__Énoncé__
Dans l'extrait sur la mémoire et le grand âge, qu'exprime aussi, selon Patrick Gzil, la répétition incessante d'une même question ?

__Texte à lire__
<<<<

Au fil du temps, les éléments que la mémoire conserve tracent le récit d’une vie. "Cette réalité commune paraît si évidente, si solide, si habituelle qu’on ne soupçonne pas qu’elle puisse se désorganiser", expliquent les auteurs de l’ouvrage Mémoire et grand âge, comment mieux accompagner, paru aux éditions PUF en novembre 2024. Cette structure qui disparaît est une raison qui explique la désorientation des aidants et des patients.
La perte de mémoire qui engendre la répétition d'une même question
La maladie d'Alzheimer crée une sorte de fossé entre aidants et aidés. L'orientation dans le temps disparaît. Certains symptômes, comme la répétition incessante d’une même question, rendent le quotidien difficile. "Ce n’est pas qu’un symptôme de la maladie. C’est aussi l’expression d’une anxiété que l'ennui peut intensifier", explique dans l’ouvrage Patrick Gzil, professeur à l’Université Paris-Saclay, codirecteur de l’espace éthique et membre du Comité consultatif national d'éthique pour les sciences de la vie et de la santé.
Pour le professeur, derrière ces demandes se trouve souvent un besoin ou une attente qu’il faut essayer de décoder. "Comprendre cela ne donne pas de solutions toutes prêtes, mais cela permet de penser que ces patients ne font pas exprès de répéter et qu’ils ne sont pas fous", souligne-t-il.
Une maladie dégénérative
La démence bouscule la société. "Beaucoup tournent autour de l’idée de réparer la maladie, d’autres en font un repoussoir ingérable. Comme la maladie d’Alzheimer endommage la mémoire, on pense bien faire en la stimulant", témoigne Colette Roumanoff, qui a accompagné son mari dans la maladie. Pour elle, cette bonne intention peut se traduire par une mise en échec.

>>>>

__Données fournies__
<<<<

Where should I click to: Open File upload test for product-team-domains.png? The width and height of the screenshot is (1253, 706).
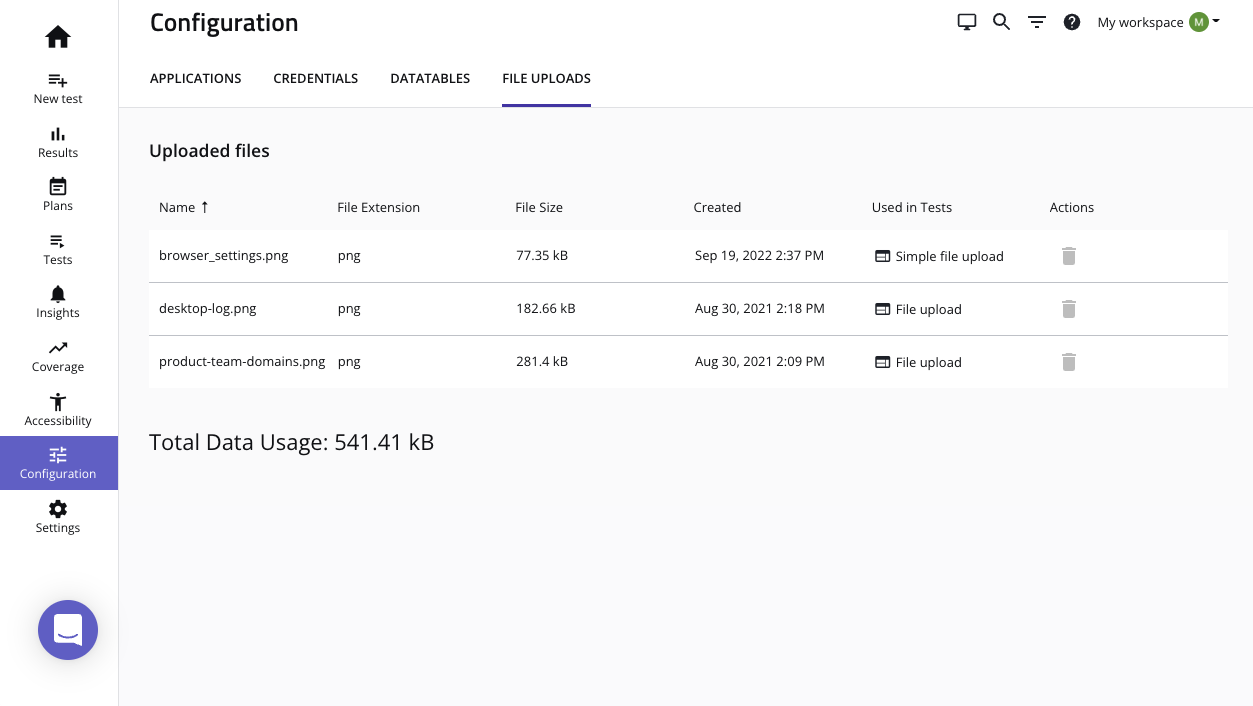click(927, 362)
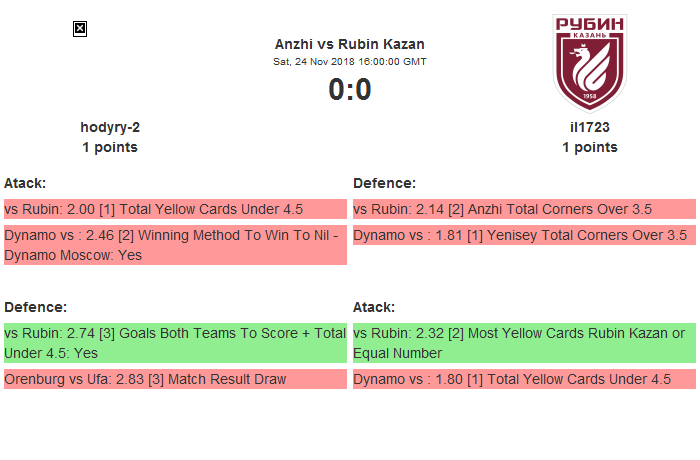
Task: Select the green Most Yellow Cards Rubin Kazan bet
Action: click(x=523, y=343)
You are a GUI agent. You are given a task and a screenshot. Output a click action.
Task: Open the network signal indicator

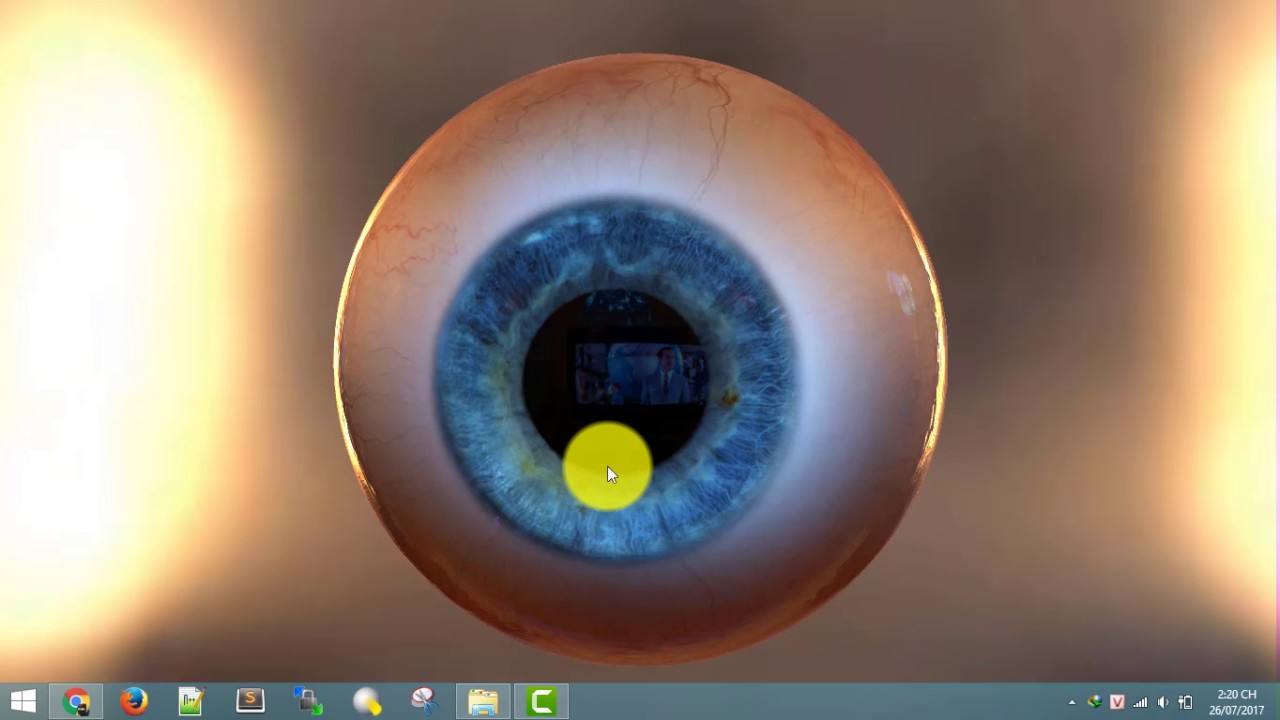click(1141, 702)
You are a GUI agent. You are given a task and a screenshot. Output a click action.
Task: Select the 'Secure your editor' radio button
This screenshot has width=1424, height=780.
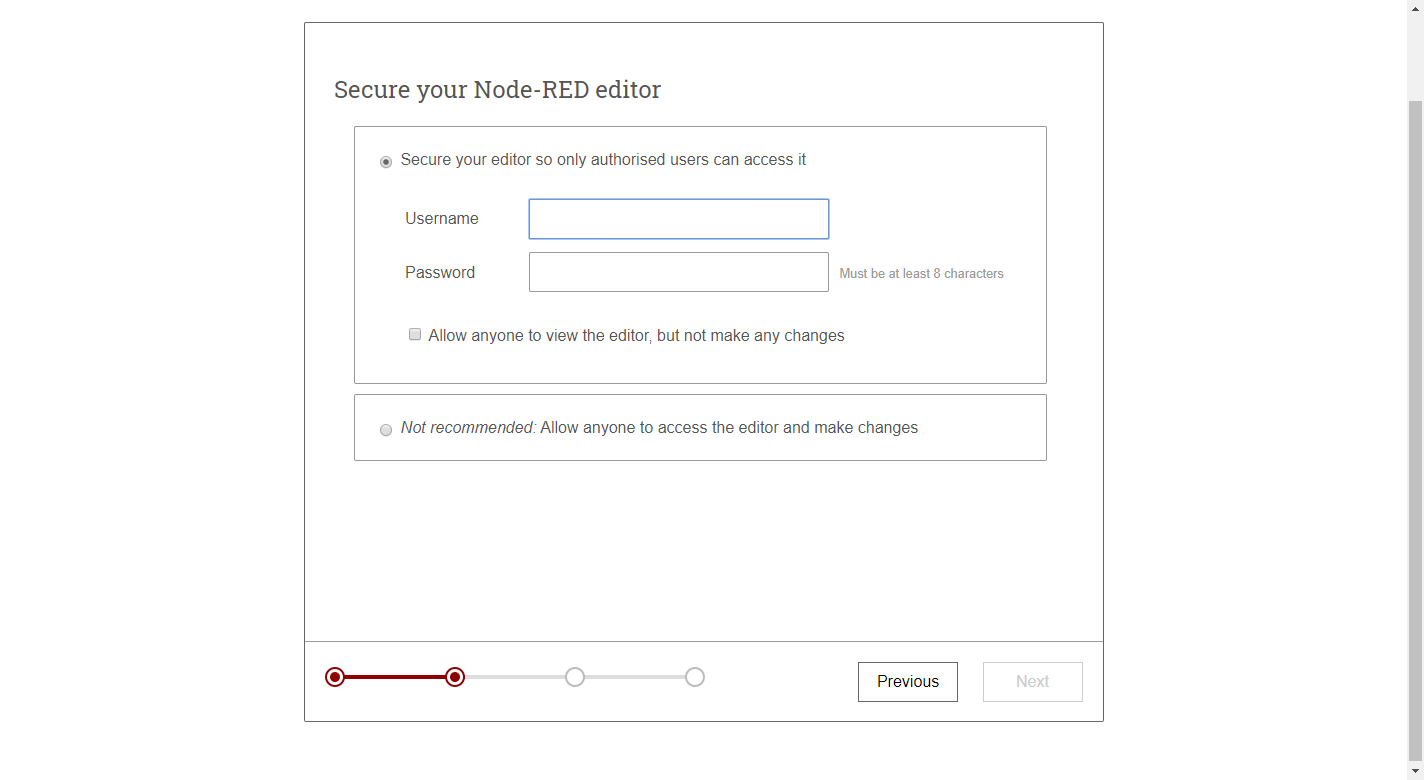[x=386, y=162]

>>>>

__Corrigé__
Elle exprime aussi une anxiété que l'ennui peut intensifier.